## Input material
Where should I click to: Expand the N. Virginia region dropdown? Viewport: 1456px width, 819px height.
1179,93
---
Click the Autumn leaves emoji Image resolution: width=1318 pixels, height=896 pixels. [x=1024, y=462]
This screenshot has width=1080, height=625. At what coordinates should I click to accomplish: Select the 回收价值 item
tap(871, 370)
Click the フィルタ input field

## What to work on
Return, word for word, every line of the listing from the one containing "This screenshot has" down to the one containing "Click the フィルタ input field", both of those included.

## Solution for this exercise
This screenshot has width=1080, height=625. At what coordinates should I click to accomplish: Select the 回收价值 item
tap(871, 370)
Click the フィルタ input field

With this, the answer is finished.